> [REQUIREMENT 1]:
In the R memory thread below, rewrite the paragraph that begins "Let's see. You have 10 variables" as a short list that keeps its main facts.
> [REQUIREMENT 2]:
Reproduce everything in the R memory thread from "Let's see. You" down to "x3 = gl(2, 1, 1)", without any changes.

[R] R memory and CPU requirements

Fri Oct 17 16:53:38 CEST 2003

On Friday 17 October 2003 03:33, Alexander Sirotkin \[at Yahoo\] wrote:

> > > > > One more (hopefully last one) : I've been very
> > > > > surprised when I tried to fit a model (using
> > > > > aov())
> > > > > for a sample of size 200 and 10 variables and
> > > > > their interactions.
> > > >
> > > > That doesn't really say much. How many of these
> > > > variables are factors ? How
> > > > many levels do they have ? And what is the order
> > > > of the interaction ? (Note
> > > > that for 10 numeric variables, if you allow all
> > > > interactions, then there will
> > > > be a 100 terms in your model. This increases for
> > > > factors.)
> > > >
> > > > In other words, how big is your model matrix ?
> > >
> > > I see...
> > >
> > > Unfortunately, model.matrix() ran out of memory :)
> > > I have 10 variables, 6 of which are factor, 2 of
> > which
> > > have quite a lot of levels (about 40). And I would
> > > like to allow all interactions.
> > >
> > > I understand your point about categorical
> >
> > variables,
> >
> > > but still - this does not seem like too much data
> >
> > to me.
> >
> > That's one way to look at it. You don't have enough
> > data for the model you are
> > trying to fit. The usual approach under these
> > circumstances is to try
> > 'simpler' models.
> >
> > Please try to understand what you are trying to do
> > (in this case by reading an
> > introductory linear model text) before blindly
> > applying a methodology.
> >
> > Deepayan
>
> I did study ANOVA and I do have enough observations.
> 200 was only a random sample of more then 5000 which I
> think should be enough. However, I'm afraid to even
> think about amount of RAM I will need with R to fit a
> model for this data.

Let's see. You have 10 variables, 6 of which are factors, 2 of which have at 
least 40 levels, and you want all interactions. Let's conservatively estimate 
that all the other four factors have only 2 levels. 

> x1 = gl(40, 1, 1)
> x2 = gl(40, 1, 1)
> x3 = gl(2, 1, 1)
> x4 = gl(2, 1, 1)
> x5 = gl(2, 1, 1)
> x6 = gl(2, 1, 1)

> [DATA LINES]:
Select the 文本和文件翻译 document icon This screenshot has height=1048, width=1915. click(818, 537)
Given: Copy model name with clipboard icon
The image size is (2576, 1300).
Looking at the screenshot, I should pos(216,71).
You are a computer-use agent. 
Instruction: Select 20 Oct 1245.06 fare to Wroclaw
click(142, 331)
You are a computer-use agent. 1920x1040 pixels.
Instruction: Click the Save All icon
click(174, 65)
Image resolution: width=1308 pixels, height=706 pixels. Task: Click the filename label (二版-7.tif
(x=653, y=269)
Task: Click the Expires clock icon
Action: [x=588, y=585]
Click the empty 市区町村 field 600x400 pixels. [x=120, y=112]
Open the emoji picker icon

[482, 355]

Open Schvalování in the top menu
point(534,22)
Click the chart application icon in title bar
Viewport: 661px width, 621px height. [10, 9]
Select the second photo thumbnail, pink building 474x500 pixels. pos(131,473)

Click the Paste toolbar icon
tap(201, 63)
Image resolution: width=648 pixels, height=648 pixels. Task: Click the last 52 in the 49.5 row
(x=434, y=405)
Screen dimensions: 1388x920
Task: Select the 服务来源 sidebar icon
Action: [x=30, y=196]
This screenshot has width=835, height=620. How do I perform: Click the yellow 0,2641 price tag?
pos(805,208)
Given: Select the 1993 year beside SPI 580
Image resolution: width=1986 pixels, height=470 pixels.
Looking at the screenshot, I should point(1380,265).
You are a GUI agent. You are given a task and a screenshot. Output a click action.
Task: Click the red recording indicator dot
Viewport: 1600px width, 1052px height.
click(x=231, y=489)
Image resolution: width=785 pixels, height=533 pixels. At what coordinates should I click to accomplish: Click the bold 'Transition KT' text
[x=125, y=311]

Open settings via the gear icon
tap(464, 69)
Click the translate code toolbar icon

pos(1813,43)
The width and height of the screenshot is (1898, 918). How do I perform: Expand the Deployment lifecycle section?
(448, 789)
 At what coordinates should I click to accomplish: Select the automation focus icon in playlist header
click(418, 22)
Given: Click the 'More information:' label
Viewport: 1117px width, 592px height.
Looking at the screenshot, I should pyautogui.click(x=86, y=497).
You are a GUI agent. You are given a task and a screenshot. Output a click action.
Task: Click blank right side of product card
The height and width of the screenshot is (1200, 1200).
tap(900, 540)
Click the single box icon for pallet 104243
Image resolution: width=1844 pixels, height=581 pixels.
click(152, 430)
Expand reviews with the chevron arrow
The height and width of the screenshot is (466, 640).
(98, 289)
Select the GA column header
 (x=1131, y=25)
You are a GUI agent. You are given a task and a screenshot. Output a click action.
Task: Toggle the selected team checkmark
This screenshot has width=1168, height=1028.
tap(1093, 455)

> [PROBLEM SOLUTION 1]:
- 10 variables, 6 of them factors
- 2 of the factors have at least 40 levels
- All interactions are wanted
- Conservative estimate: the other four factors have only 2 levels each

> [PROBLEM SOLUTION 2]:
Let's see. You have 10 variables, 6 of which are factors, 2 of which have at 
least 40 levels, and you want all interactions. Let's conservatively estimate 
that all the other four factors have only 2 levels. 

> x1 = gl(40, 1, 1)
> x2 = gl(40, 1, 1)
> x3 = gl(2, 1, 1)